Predicting polymerization reactions via transfer learning using chemical language models

Brenda S. Ferrari,Matteo Manica,Ronaldo Giro,Teodoro Laino,Mathias B. Steiner
DOI: https://doi.org/10.1038/s41524-024-01304-8
IF: 12.256
2024-06-06
npj Computational Materials
Abstract:Polymers are candidate materials for a wide range of sustainability applications such as carbon capture and energy storage. However, computational polymer discovery lacks automated analysis of reaction pathways and stability assessment through retro-synthesis. Here, we report an extension of transformer-based language models to polymerization for both reaction and retrosynthesis tasks. To that end, we have curated a polymerization dataset for vinyl polymers covering reactions and retrosynthesis for representative homo-polymers and co-polymers. Overall, we obtain a forward model Top-4 accuracy of 80% and a backward model Top-4 accuracy of 60%. We further analyze the model performance with representative polymerization examples and evaluate its prediction quality from a materials science perspective. To enable validation and reuse, we have made our models and data available in public repositories.
materials science, multidisciplinary,chemistry, physical
What problem does this paper attempt to address?

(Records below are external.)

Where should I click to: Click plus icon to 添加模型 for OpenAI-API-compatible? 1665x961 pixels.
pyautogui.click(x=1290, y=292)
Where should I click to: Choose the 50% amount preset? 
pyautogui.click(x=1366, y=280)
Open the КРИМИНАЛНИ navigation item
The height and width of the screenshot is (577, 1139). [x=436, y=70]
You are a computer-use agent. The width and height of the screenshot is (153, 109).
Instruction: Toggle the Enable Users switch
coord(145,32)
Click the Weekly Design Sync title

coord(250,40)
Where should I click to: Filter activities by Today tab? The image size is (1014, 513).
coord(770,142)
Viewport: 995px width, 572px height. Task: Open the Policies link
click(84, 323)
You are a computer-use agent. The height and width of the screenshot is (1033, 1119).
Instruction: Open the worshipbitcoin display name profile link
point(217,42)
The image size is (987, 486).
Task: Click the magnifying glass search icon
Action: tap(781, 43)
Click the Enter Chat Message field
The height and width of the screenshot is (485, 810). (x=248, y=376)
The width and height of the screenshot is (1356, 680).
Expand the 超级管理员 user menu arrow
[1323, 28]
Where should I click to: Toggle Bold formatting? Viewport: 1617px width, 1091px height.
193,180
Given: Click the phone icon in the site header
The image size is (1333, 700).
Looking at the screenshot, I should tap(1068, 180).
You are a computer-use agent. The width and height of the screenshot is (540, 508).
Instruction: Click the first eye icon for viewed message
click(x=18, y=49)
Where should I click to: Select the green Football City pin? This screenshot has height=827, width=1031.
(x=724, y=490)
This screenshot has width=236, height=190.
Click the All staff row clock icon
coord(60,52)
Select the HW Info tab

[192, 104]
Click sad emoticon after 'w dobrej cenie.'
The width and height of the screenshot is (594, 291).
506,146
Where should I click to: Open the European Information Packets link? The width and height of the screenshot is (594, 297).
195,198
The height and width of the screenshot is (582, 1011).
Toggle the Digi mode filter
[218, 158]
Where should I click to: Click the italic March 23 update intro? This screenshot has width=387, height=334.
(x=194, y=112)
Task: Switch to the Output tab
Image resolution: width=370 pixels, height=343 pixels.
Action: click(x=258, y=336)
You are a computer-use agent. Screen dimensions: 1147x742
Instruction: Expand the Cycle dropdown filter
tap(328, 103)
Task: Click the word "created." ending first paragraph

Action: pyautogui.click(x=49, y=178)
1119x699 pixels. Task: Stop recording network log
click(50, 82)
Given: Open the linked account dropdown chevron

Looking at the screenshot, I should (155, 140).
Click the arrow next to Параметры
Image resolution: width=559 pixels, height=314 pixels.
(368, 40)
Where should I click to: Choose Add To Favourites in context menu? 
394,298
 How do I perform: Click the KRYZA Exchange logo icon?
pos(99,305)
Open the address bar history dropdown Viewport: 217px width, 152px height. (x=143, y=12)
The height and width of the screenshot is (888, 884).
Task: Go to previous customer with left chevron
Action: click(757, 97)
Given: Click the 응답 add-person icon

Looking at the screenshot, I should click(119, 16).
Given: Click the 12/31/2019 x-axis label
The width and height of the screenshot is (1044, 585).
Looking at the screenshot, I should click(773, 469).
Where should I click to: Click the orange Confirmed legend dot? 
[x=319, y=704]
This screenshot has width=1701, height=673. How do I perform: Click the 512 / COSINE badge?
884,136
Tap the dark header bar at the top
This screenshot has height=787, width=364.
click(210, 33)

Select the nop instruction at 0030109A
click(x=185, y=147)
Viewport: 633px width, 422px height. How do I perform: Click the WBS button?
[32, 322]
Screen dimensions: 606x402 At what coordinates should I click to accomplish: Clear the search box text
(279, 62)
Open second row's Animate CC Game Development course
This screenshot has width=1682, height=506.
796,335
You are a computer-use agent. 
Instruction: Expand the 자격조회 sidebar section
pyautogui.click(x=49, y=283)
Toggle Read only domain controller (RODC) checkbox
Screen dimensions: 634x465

The paper aims to address several key issues in computational polymer discovery, particularly focusing on the automated analysis of reaction pathways and the evaluation of stability through retrosynthesis. Specifically, the research objectives include: 1. **Developing methods to predict polymerization reactions**: Utilizing transformer-based language model extensions to predict polymerization reactions and retrosynthesis tasks. 2. **Constructing a polymer dataset**: To train the aforementioned models, researchers compiled a dataset of polymerization reactions involving vinyl polymers, covering representative homopolymer and copolymer reactions and retrosynthesis instances. 3. **Improving prediction accuracy**: By fine-tuning the language model, achieving high Top-k accuracy in both forward prediction of polymerization reactions (predicting products given precursors) and reverse prediction (suggesting possible synthesis strategies given a polymer). 4. **Performance evaluation from a materials science perspective**: Evaluating the quality of the model's predictions from a materials science viewpoint through the analysis of representative polymerization reaction instances. 5. **Public release of data and models**: For validation and reuse purposes, the researchers publicly released their models and datasets in a public repository. In summary, the main goal of this paper is to leverage machine learning techniques, particularly transformer-based language models, to improve the predictive capabilities of polymer chemical reaction pathways, thereby accelerating the design and discovery process of new materials.